### REQUIREMENT
Please repeat the post about anxiety word for word, starting at "I am a 23 year" and ending at "me very much.".

Hi,
First i'd just like to say that English is not my first language so I'm sorry for any grammar-/spelling mistakes.
I am a 23 year old male and just started seeing a therapist.
I need to post this to get some perspective and to clear my head. What I am typing may also be slightly exaggerated because I am feeling very anxious at the moment. If anyone has any thoughs, critique, guidance or advice about what I am going to write, it would help me very much.
Through my life I have nearly generally been an anxious person. I have always felt different from the people around me, not necessarily in a bad way at all times. I have had times in my life when I felt inferior to others, and other times when I was the coolest person alive. This self image has gradually turned to the worse over the years, and now I sit here trapped in my own thoughts destroying my everyday life by being anxious about my past, present and future. It has crossed my mind that I might have some sort of personality disorder, but I think it all comes down to anxiety. I know that I have a great life. I am attractive, have a beautiful girlfriend, have a part time job, studies, you name it. But still, there is something in the back of my mind always creeping around trying to push its way through. My inner fears and thoughts become so out of control, and on a weekly basis they push through causing me to react to the world around me in a very negative way. This is beginning to destroy my life and I am terrified that it will eventually ruin everything I have. This fear of losing what I have fuels the anxiety and it becomes a vicious circle that never ends.

### DATASET EXCERPTS
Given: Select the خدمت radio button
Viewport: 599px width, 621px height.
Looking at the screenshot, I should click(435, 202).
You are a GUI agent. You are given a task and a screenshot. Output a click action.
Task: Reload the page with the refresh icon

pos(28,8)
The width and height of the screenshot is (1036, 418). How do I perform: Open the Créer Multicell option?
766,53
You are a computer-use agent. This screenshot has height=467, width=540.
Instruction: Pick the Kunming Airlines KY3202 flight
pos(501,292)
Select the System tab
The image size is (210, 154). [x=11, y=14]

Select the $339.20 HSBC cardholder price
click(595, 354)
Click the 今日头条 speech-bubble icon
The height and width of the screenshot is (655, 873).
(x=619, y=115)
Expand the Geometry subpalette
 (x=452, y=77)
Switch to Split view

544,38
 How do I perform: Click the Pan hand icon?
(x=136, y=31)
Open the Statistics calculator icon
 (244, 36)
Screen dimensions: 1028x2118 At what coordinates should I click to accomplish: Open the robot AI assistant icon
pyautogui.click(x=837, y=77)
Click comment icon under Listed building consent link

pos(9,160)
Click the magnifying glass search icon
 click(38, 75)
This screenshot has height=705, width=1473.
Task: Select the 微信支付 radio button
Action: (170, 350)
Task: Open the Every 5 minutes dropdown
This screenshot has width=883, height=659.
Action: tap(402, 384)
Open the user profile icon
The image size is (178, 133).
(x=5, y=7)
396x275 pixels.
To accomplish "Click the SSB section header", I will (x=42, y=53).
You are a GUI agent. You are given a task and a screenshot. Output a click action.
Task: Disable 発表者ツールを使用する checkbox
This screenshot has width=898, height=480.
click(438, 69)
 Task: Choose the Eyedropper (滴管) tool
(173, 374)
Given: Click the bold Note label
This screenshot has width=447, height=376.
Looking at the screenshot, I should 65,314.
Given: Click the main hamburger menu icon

### OUTPUT OF THE EXERCISE
I am a 23 year old male and just started seeing a therapist.
I need to post this to get some perspective and to clear my head. What I am typing may also be slightly exaggerated because I am feeling very anxious at the moment. If anyone has any thoughs, critique, guidance or advice about what I am going to write, it would help me very much.